As this topic doesn't directly concern legislative proposals, I suggest that we start another thread if you wish to discuss it further.
 

rwilson452

New member
rwilson452, as discussed at length in this TFL thread, there are several classes of military discharge that are below a honorable discharge but do not make someone a prohibited person. A Bad Conduct Discharge (BCD) is one of these; it is proverbially one step on the ladder above a dishonorable discharge, analogous to a serious non-domestic misdemeanor conviction, not to a felony.

As this topic doesn't directly concern legislative proposals, I suggest that we start another thread if you wish to discuss it further.

Thanks,

Now I understand.
 
For the purposes of this thread, let's keep the focus on the legislative proposals and not the events being exploited to promote them.
 

armoredman

New member
Yep. I doubt they have any kind of the push to get it through, more posturing for the base, at a safe time - between elections. Hoever, there is no underestimating the stupidity of a scared politician, and many of the establishment RINOs are scared to death of the "Trump backlash"...normally something I would call a made up leftist thing, but Virginia showed that I might be mistaken. Contact your elected Congresscritters just in case, and explain your opposition to this bill.
 
Just read Feinstein’s latest AWB offering. Talk about badly drafted.

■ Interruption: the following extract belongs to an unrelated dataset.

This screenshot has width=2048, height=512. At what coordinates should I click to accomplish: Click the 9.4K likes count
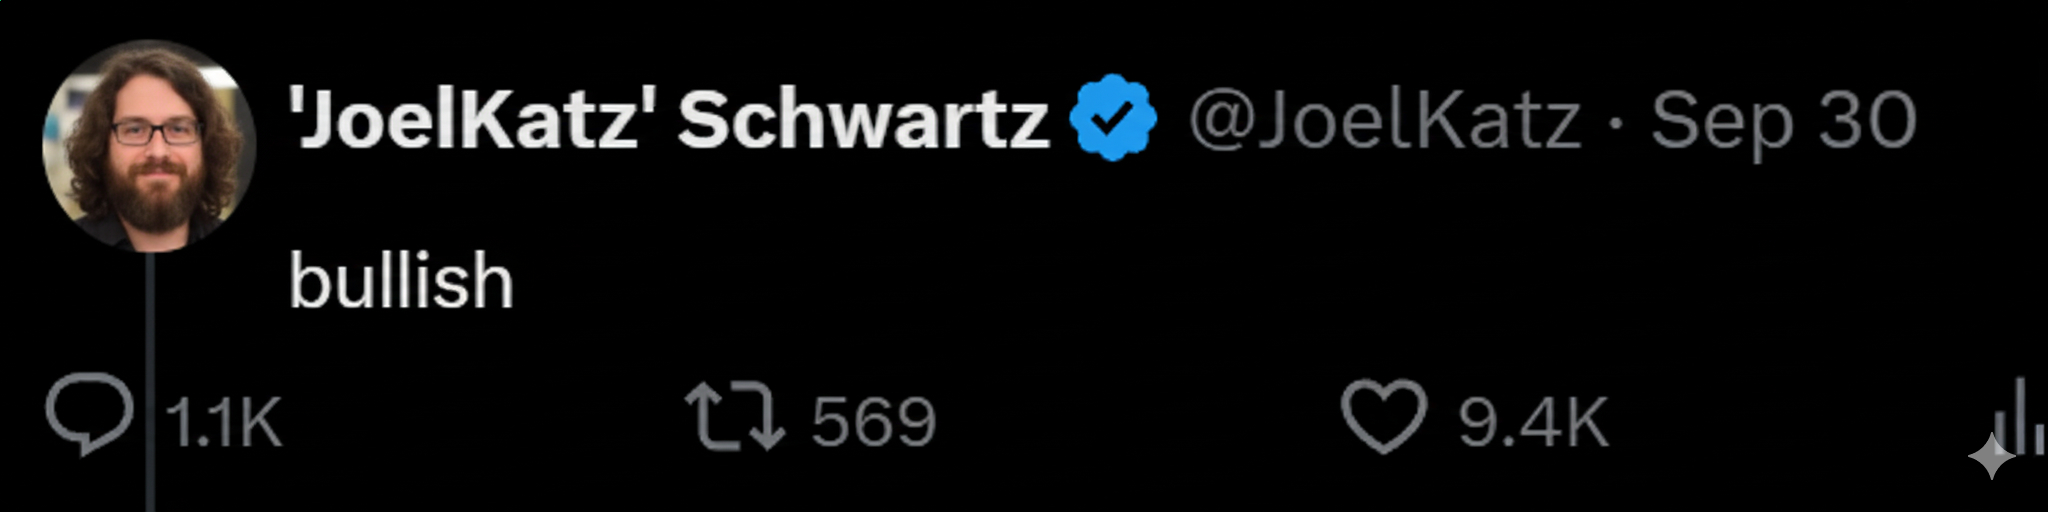click(x=1532, y=422)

That will be difficult for ATF to enforce and there will be outright loopholes that can be exploited by pro-2A. It is basically a slightly more onerous 1994 ban with some ridiculous language and exceptions.

All variants of AR15s are banned; but Mini-14s are specifically exempt. :rolleyes:
 

44 AMP

Staff
That just almost violates the rational basis test.

ALMOST???

However, do we want to teach the gun banners how to write a "good" law?? I don't think it wise.

Its more costly, certainly, fight once their crap becomes law (if it actually does), but once "set" in the law, they cannot fix a glaring logic flaw with a simple editorial change in committee.

If we can prevail, and get a seriously flawed law thrown out by the courts, through due process, its "dead", and over with, null and void, toast.
(legal eagles, correct me if I'm wrong, please)

In order to replace what the voided law did, the entire process has to start over with a new bill being introduced.

And the momentum to pass a new version of what they screwed up on the first time might not be there.
 

gshayd

New member
I say let them write the laws that are stuck on stupid because when it gets to a court the Judge might say that its bad law and unenforceable and chunk it out. Take the AWB that was passed during Clinton's Administration it basically banned certain features on some rifles but not any thing that would effect the original function. I think it actually increased gun sales once manufacturers did the cosmetic changes. Once it was done I think it passed by one vote and politicians lost elections that supported it. No politician in Congress wanted to revisit it after that and it eventually expired.
 

Spats McGee

Administrator
44 AMP said:
ALMOST???
"Almost." I'm not a court and reluctant to make any hard predictions as to what a court might rule on that. Too many variables.

44 AMP said:
Its more costly, certainly, fight once their crap becomes law (if it actually does), but once "set" in the law, they cannot fix a glaring logic flaw with a simple editorial change in committee.

If we can prevail, and get a seriously flawed law thrown out by the courts, through due process, its "dead", and over with, null and void, toast.
(legal eagles, correct me if I'm wrong, please)
True, but with the not-insignificant downside that the bad law remains the law until a court tosses it.